We launched the second program in our Entrepreneurial Education Series, “How to Raise Venture Capital,” on June 8th with our partner 1871.
The event brought together world-class entrepreneurs and investors Al Goldstein (CEO, Avant), Rumi Morales (Executive Director, CME Ventures), Nick Solaro (Partner, Drive Capital), Adam Tilton (Founder & CEO,Rithmio), and Guy Turner (Managing Partner, Hyde Park Venture Partners) to break down the mechanics of venture capital for early-stage entrepreneurs beginning the process.
If you missed the event or just want a quick recap, read on for highlights from the discussion.
The panel kicked off with Hyde Park Angels Managing Director Peter Wilkins advising the entrepreneurs into the room to ask “how much equity are you giving away and how much control are you giving away” before and while raising venture capital to make sure their expectations were reasonable and possible. The panelists all agreed that entrepreneurs have to be conscious of both what they’re getting and giving up in any of the deals, with Peter adding “it is acceptable for a venture capital firm or investors to have [input] in running your business.” If you don’t think that level of involvement is acceptable, then venture capital isn’t the right path for funding.
The panelists also stressed that raising venture capital is a difficult, time-intensive process, with seasoned expert Al Goldstein emphasizing, “I spend ninety percent of my time looking for capital… because we need to find $10B to fund loans.” Ultimately, “sometimes you need to take massive amounts of capital” to grow and succeed, which launched the next section of the conversation on how raising a round works.
The Mechanics of Raising a Round
As an entrepreneur, it’s important to understand the different funding stages in order to plan for success and future growth.
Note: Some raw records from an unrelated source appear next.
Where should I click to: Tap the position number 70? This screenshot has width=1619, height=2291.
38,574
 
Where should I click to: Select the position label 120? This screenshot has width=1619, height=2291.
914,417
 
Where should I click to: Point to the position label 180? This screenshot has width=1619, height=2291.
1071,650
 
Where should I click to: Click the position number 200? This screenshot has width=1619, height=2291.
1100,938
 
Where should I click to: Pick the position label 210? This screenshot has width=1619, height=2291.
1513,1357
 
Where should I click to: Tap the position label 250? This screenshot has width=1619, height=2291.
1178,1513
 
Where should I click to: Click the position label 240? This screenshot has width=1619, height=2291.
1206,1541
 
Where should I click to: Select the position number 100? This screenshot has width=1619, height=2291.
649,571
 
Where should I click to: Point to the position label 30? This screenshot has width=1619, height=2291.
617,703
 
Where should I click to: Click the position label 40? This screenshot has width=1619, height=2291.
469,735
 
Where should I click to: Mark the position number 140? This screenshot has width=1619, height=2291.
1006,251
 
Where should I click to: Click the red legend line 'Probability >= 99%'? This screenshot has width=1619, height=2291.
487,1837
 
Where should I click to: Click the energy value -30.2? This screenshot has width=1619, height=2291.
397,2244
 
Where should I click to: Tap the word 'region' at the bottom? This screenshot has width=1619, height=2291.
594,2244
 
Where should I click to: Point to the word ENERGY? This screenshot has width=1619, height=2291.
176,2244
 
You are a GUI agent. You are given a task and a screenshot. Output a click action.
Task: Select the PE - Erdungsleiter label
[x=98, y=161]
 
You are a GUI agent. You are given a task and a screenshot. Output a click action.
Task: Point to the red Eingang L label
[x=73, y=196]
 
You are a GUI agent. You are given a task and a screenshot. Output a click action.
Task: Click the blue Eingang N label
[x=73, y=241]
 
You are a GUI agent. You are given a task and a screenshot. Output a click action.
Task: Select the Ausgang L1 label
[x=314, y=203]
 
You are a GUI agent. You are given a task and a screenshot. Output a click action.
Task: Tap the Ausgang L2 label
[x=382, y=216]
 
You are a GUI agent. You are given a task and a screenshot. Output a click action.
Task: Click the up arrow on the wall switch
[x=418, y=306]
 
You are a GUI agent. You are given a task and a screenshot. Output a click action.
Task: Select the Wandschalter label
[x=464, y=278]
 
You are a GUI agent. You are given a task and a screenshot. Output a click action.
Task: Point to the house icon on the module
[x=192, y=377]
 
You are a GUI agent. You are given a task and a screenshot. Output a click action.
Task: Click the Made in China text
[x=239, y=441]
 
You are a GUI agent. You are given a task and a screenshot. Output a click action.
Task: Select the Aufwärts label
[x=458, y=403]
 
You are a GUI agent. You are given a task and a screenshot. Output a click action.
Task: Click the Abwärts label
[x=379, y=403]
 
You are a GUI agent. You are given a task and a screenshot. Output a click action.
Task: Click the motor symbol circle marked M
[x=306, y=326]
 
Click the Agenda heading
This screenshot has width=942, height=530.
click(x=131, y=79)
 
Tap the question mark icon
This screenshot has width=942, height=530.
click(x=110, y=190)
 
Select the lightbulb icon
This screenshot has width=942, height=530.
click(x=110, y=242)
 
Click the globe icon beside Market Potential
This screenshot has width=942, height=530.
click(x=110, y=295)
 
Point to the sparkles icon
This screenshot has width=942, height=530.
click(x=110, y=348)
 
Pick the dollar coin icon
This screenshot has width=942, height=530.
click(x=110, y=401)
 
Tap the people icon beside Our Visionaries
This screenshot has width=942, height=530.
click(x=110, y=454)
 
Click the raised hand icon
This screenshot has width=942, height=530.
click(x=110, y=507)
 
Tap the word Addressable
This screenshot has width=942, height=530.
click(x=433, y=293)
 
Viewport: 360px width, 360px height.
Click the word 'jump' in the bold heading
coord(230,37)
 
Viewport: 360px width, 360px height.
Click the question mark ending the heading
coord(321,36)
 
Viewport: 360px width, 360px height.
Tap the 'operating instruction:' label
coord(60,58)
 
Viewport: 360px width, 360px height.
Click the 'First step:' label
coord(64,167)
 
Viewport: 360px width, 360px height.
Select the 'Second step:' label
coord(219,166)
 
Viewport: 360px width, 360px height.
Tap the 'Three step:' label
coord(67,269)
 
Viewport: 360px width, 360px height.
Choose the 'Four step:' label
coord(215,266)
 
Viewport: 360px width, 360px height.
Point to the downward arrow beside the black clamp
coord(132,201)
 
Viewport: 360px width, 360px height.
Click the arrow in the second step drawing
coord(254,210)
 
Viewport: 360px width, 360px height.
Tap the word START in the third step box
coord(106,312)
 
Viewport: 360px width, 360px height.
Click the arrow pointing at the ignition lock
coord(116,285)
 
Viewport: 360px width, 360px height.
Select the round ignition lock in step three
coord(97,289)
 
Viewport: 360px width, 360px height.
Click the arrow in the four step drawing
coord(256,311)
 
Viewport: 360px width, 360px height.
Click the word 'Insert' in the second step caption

Al Goldstein did not raise $650M for Avant on day one, and though his business took on considerable capital in just a little over two years, it still followed a process.
Guy Turner laid out the funding stages in order, but more importantly, stressed that at each of these stages, entrepreneurs are expected to reach certain milestones to graduate to the next one. For example, for B2B companies, “by the end of the Series A, what investors are looking for are repeatable sales processes.”
From there, Nick Solaro of Drive Capital broke down the differences between convertible notes, safes, and priced rounds. Essentially, at a company’s beginning stages, entrepreneurs typically do convertible debt or safe deals, which allow them to defer the valuation conversation to a later priced round where they have more traction to command a fair dollar amount in exchange for an equity percentage.
Finally, Al Goldstein provided a reminder to “look very closely at the terms” and use game theory to make those terms more favorable. The best terms are the standard terms you might find in the NVCA model term sheet — nothing crazy. However, you can make sure you get them, or other key terms in your favor by leveraging a network of investors to generate interest. The most effective way to succeed in term sheet negotiations is to demonstrate demand for your deal.
It’s one thing to know how these deals work, but it’s another to actually get one done. In order to raise capital, you need to build relationships with investors. There are two very simple parts to building these relationships:
1. Securing warm introductions and connections through individuals who know the investors
2. Going to investor meetings having done your homework on their respective investment theses
Nick Solaro reinforced this message by stating, “Try to understand what makes us tick. Do we like B2B SaaS or Consumer? Try to be as educated as possible,” because while Drive Capital is committed to supporting entrepreneurs and being their champions, they’re best equipped to do that when aligned right off the bat.
Adam Tilton of Rithmio contributed the entrepreneur perspective, citing his own experiences raising capital. Namely, “the VC is definitely going to have a checklist and compare you to that checklist.” You have to know how they evaluate their companies. By talking to their existing portfolio companies and partners and even just doing some basic research, you can understand what they measure.
Adam also emphasized that even investor meetings that don’t lead to an investment are valuable, either as learning experiences or opportunities for new connections. Rumi Morales of CME Ventures added, “We’re three people among twenty-five hundred. You may not get an investment out of us, but you may get a customer [out of one of our departments.”
After the Investment
As Nick Solaro put it, “Ninety-nine percent of the work we do is after the investment. Writing the check is the easy part.”
A lot of that work has to do with board participation. Lead investors typically take board seats in priced rounds after making an investment. That’s something to keep in mind when selecting investors — how they will interact in a board environment. Guy Turner said “The good [boards] are really involved in the direction of the company and are assistants to the CEO.” In other words, they’re involved, but they’re useful and likely on board with the founding team’s vision.